--- Data to use ---
● ● ● ● ●
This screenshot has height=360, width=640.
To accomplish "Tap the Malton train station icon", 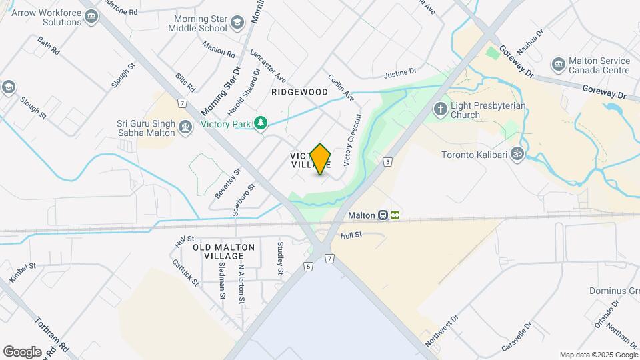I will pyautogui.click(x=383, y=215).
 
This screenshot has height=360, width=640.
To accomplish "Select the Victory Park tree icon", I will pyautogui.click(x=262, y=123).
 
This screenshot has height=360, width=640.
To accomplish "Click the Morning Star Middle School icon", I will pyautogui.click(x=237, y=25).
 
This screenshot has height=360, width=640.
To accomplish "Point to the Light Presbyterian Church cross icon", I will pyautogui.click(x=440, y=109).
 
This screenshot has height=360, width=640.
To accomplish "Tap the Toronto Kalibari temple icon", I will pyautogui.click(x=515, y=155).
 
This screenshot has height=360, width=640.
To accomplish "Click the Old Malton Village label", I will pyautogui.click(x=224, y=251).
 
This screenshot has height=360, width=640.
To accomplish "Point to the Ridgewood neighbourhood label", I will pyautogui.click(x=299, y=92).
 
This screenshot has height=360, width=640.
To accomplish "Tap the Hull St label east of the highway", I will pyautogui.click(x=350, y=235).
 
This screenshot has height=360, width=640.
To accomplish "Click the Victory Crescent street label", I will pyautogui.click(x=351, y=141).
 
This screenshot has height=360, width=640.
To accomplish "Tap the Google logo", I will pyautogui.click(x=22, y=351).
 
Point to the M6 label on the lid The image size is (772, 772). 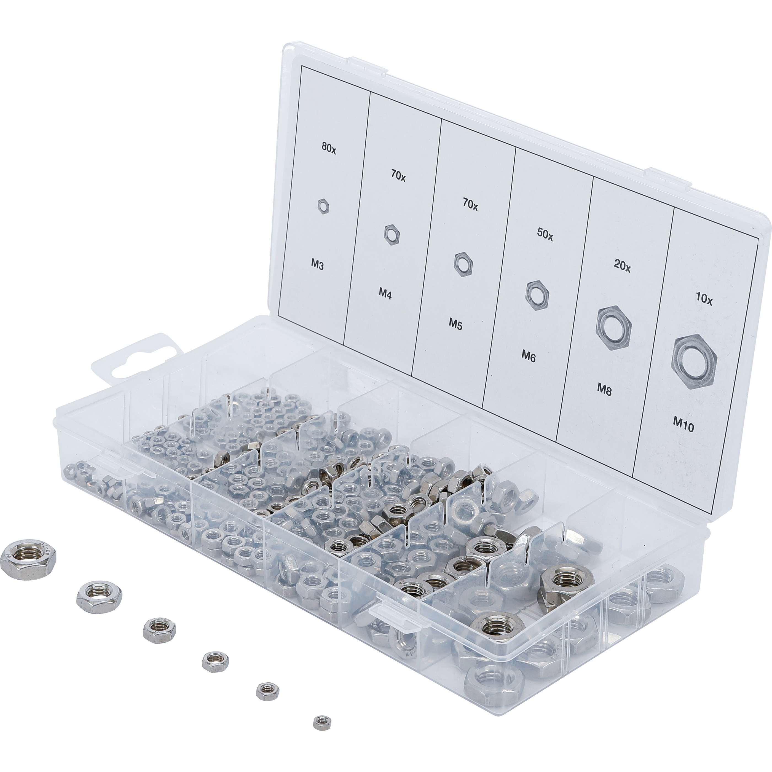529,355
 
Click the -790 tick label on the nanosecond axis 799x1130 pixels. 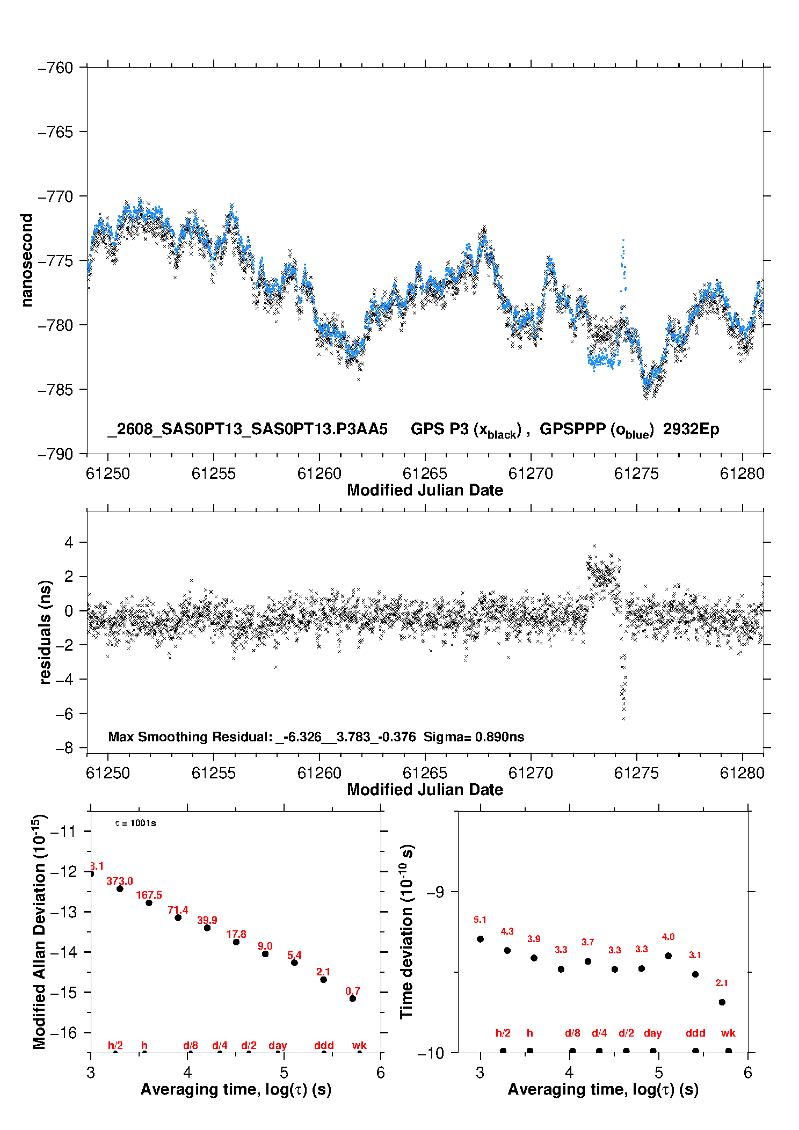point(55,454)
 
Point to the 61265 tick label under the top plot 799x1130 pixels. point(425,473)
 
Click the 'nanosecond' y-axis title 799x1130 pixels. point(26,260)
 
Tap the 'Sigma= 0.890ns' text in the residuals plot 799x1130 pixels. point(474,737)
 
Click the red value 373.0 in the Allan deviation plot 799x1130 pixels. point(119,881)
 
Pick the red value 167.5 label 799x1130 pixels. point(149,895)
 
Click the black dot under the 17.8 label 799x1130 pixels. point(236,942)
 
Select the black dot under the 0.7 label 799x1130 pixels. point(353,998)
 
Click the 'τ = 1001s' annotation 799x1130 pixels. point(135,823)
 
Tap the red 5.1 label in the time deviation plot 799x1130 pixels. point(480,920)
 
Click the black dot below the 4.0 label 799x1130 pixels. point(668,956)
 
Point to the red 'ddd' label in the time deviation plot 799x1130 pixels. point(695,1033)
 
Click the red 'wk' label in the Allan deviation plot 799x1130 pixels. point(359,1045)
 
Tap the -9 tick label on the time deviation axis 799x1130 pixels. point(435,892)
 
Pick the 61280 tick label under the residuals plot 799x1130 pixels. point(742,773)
● ● ● ● ●
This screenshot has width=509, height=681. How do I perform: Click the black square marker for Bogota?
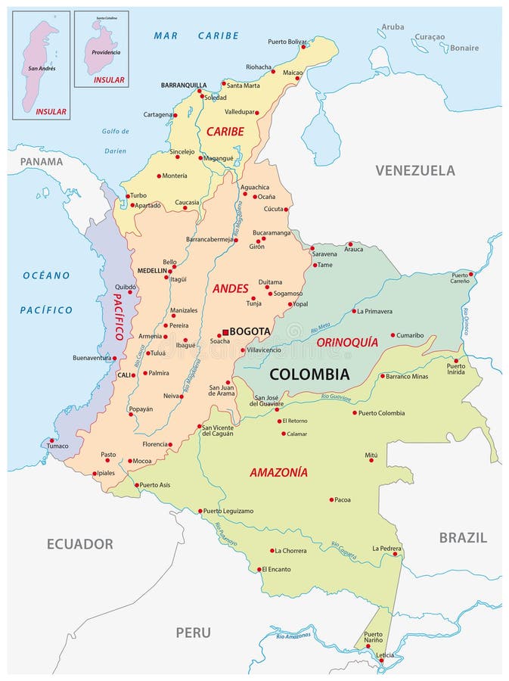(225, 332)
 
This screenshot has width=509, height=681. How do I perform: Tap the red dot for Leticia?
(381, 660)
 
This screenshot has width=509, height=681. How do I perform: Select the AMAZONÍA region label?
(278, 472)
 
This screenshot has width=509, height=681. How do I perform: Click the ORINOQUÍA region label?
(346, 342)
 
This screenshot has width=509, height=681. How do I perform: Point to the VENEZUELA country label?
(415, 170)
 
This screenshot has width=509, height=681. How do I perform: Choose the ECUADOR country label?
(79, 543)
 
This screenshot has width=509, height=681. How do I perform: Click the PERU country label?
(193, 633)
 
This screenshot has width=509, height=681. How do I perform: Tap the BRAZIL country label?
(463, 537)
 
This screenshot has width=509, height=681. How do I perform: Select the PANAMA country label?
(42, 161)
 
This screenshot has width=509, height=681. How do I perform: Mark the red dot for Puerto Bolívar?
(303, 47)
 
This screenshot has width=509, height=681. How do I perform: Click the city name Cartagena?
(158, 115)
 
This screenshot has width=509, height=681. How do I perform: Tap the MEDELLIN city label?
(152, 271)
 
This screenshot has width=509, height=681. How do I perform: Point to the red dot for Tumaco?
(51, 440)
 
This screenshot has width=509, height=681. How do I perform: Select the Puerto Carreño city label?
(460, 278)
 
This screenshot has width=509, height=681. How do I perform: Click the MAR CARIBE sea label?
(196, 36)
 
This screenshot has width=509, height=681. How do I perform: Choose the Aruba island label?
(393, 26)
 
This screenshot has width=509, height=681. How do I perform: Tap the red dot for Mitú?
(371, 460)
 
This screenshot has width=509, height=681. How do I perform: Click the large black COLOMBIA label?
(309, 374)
● ● ● ● ●
--- Challenge ---
Return every line of the rows above that contains the word "region".

--- Full output ---
This screenshot has width=509, height=681. How do I perform: Select the AMAZONÍA region label?
This screenshot has width=509, height=681. How do I perform: Click the ORINOQUÍA region label?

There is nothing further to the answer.